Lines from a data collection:
--------------------
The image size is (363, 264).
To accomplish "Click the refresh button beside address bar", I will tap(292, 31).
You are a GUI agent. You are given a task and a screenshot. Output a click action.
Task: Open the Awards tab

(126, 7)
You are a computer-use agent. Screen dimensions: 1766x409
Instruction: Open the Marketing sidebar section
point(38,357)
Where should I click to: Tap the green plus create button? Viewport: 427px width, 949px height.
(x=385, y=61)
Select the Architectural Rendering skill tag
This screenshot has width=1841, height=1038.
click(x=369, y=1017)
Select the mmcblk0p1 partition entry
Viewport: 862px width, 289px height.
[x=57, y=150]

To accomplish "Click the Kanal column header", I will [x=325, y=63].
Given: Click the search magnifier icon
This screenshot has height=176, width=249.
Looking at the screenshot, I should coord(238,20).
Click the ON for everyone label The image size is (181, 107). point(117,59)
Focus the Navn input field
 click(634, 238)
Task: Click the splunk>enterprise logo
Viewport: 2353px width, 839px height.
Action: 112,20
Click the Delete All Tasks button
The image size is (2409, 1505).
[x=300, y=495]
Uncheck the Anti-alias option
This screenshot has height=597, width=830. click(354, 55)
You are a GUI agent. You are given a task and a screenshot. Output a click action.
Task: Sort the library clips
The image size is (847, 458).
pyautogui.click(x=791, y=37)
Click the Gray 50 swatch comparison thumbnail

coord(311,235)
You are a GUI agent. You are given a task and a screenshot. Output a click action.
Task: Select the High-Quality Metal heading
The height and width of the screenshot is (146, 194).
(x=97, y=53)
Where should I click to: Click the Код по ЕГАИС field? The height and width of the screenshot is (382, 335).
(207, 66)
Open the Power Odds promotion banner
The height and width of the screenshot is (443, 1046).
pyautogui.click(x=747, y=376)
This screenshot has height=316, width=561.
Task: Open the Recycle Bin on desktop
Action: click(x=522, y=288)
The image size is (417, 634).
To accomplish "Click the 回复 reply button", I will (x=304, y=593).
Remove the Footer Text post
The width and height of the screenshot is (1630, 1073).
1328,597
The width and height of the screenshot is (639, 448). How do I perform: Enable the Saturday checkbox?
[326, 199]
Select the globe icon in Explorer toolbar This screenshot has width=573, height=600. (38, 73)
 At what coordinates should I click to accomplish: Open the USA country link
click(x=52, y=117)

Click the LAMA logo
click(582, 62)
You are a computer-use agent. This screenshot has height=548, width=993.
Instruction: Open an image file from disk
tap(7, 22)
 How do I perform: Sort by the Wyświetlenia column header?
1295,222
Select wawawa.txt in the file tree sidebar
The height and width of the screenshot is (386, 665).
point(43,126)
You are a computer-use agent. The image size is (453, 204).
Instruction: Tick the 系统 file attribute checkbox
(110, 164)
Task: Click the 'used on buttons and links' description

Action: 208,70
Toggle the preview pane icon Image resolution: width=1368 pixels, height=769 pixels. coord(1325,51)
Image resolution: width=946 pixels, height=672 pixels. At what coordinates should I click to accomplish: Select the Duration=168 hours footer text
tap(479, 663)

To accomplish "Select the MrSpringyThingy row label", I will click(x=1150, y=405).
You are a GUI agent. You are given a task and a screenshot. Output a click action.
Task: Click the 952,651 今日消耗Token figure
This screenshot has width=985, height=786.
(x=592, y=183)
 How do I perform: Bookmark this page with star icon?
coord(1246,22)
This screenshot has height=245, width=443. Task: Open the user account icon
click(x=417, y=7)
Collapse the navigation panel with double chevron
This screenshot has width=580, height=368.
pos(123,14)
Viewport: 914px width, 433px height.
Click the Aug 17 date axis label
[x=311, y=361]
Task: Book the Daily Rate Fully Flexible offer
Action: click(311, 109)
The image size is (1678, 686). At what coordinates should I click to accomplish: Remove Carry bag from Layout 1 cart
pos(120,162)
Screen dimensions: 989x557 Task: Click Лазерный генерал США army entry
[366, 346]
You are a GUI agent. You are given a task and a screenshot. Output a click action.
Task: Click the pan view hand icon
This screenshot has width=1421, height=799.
--------------------
**Work instructions:** Count the lines above that contain the string "column", matching case exactly, and give only the number.

**The result:** 2